■ **Supplied entries**:

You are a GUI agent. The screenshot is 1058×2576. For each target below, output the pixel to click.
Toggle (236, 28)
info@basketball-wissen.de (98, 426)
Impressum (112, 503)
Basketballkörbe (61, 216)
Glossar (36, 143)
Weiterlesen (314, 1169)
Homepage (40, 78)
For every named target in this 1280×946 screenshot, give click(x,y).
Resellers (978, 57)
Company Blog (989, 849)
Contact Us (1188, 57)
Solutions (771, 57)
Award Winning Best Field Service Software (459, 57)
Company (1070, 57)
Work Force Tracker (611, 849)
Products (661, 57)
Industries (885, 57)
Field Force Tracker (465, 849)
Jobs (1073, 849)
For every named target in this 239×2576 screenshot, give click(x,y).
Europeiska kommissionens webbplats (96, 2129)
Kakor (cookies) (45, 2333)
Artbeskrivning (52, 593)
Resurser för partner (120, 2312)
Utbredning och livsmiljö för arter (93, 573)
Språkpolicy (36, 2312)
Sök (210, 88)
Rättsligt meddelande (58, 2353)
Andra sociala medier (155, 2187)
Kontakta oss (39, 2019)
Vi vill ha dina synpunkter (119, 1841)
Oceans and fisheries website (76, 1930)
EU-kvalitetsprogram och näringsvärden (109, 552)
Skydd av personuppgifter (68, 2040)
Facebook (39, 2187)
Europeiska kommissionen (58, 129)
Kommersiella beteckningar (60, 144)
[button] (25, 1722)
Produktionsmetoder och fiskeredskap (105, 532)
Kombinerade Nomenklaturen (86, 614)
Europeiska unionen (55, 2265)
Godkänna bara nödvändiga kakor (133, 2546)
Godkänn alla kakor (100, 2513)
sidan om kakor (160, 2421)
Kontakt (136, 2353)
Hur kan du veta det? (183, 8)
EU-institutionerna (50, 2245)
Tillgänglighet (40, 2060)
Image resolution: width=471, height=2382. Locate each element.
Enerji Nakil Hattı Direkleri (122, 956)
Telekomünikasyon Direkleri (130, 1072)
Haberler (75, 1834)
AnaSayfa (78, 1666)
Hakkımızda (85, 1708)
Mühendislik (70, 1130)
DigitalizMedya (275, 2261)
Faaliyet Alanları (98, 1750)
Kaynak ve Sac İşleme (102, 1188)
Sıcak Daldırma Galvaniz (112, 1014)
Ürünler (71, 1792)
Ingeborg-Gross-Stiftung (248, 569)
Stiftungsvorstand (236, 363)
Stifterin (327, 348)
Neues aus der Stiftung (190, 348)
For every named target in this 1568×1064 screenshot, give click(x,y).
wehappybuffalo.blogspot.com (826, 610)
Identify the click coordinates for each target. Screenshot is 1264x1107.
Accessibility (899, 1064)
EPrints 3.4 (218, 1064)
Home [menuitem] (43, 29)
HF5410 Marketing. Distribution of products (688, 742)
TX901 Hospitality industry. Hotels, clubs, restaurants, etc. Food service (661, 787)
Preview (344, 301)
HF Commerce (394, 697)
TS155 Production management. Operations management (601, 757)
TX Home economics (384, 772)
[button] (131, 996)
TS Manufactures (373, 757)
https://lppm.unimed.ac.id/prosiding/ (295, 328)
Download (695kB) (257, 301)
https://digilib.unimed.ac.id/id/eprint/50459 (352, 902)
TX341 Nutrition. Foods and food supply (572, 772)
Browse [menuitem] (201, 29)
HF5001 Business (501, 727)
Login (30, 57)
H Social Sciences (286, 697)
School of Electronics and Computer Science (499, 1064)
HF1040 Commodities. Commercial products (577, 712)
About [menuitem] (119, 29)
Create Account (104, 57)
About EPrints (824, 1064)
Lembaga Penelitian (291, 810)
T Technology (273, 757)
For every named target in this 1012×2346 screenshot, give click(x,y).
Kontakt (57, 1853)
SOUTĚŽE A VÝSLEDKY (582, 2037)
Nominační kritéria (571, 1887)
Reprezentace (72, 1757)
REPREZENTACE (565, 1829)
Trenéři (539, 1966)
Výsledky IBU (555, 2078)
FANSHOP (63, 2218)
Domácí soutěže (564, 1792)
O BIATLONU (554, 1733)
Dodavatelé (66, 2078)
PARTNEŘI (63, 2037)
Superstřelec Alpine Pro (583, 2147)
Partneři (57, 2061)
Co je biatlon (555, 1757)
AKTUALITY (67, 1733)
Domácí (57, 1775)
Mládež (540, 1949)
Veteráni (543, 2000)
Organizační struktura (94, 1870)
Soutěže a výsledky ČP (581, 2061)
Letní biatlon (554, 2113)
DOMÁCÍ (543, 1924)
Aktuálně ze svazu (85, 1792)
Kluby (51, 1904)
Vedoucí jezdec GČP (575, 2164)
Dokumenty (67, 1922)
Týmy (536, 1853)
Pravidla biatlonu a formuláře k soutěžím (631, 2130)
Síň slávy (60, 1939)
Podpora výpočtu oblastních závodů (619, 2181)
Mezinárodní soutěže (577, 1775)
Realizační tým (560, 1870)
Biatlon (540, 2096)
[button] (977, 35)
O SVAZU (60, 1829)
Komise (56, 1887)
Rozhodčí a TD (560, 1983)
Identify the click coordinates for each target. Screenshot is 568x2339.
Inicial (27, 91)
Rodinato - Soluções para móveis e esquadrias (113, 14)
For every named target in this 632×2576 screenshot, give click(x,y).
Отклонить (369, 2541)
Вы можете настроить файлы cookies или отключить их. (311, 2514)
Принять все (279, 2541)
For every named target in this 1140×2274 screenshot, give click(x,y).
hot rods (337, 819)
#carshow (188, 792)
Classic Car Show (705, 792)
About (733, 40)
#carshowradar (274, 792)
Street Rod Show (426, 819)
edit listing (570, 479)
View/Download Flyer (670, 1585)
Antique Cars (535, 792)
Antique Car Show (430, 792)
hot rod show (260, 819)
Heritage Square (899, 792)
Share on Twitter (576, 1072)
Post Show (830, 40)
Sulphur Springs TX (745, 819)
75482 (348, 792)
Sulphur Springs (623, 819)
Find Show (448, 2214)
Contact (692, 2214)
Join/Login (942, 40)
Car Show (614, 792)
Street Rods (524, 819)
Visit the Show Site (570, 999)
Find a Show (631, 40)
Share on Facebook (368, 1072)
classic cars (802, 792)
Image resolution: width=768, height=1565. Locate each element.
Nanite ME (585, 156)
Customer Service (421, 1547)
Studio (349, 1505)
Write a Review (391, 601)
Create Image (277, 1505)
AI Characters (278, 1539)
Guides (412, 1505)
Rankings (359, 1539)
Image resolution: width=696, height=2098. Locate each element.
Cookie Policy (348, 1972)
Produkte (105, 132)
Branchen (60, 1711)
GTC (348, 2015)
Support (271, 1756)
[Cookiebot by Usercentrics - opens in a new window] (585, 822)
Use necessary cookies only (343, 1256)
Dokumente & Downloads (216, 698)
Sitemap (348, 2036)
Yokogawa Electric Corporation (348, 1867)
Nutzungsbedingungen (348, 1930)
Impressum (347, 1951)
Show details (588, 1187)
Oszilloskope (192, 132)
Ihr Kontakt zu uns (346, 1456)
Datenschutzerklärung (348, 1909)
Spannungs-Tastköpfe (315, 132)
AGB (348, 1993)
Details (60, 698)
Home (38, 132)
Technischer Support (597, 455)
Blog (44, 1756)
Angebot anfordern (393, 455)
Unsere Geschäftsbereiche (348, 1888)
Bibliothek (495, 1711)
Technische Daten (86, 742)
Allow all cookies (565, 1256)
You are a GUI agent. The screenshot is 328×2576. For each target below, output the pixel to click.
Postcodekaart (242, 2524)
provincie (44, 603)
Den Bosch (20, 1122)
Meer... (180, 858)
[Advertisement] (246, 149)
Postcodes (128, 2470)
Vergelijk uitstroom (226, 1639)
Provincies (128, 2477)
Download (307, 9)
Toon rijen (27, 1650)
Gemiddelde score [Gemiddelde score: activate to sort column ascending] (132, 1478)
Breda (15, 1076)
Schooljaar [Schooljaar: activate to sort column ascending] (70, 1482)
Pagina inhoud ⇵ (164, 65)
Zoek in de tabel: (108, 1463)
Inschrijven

■ **Task**: Please reproduce, character for character, the lines of the material above from the line containing "Login (30, 57)" through the line containing "hot rod show (260, 819)", both included.

■ **The answer**:
Login (30, 57)
H Social Sciences (286, 697)
School of Electronics and Computer Science (499, 1064)
HF1040 Commodities. Commercial products (577, 712)
About [menuitem] (119, 29)
Create Account (104, 57)
About EPrints (824, 1064)
Lembaga Penelitian (291, 810)
T Technology (273, 757)
For every named target in this 1012×2346 screenshot, give click(x,y).
Kontakt (57, 1853)
SOUTĚŽE A VÝSLEDKY (582, 2037)
Nominační kritéria (571, 1887)
Reprezentace (72, 1757)
REPREZENTACE (565, 1829)
Trenéři (539, 1966)
Výsledky IBU (555, 2078)
FANSHOP (63, 2218)
Domácí soutěže (564, 1792)
O BIATLONU (554, 1733)
Dodavatelé (66, 2078)
PARTNEŘI (63, 2037)
Superstřelec Alpine Pro (583, 2147)
Partneři (57, 2061)
Co je biatlon (555, 1757)
AKTUALITY (67, 1733)
Domácí (57, 1775)
Mládež (540, 1949)
Veteráni (543, 2000)
Organizační struktura (94, 1870)
Soutěže a výsledky ČP (581, 2061)
Letní biatlon (554, 2113)
DOMÁCÍ (543, 1924)
Aktuálně ze svazu (85, 1792)
Kluby (51, 1904)
Vedoucí jezdec GČP (575, 2164)
Dokumenty (67, 1922)
Týmy (536, 1853)
Pravidla biatlonu a formuláře k soutěžím (631, 2130)
Síň slávy (60, 1939)
Podpora výpočtu oblastních závodů (619, 2181)
Mezinárodní soutěže (577, 1775)
Realizační tým (560, 1870)
Biatlon (540, 2096)
[button] (977, 35)
O SVAZU (60, 1829)
Komise (56, 1887)
Rozhodčí a TD (560, 1983)
Identify the click coordinates for each target. Screenshot is 568x2339.
Inicial (27, 91)
Rodinato - Soluções para móveis e esquadrias (113, 14)
For every named target in this 632×2576 screenshot, give click(x,y).
Отклонить (369, 2541)
Вы можете настроить файлы cookies или отключить их. (311, 2514)
Принять все (279, 2541)
For every named target in this 1140×2274 screenshot, give click(x,y).
hot rods (337, 819)
#carshow (188, 792)
Classic Car Show (705, 792)
About (733, 40)
#carshowradar (274, 792)
Street Rod Show (426, 819)
edit listing (570, 479)
View/Download Flyer (670, 1585)
Antique Cars (535, 792)
Antique Car Show (430, 792)
hot rod show (260, 819)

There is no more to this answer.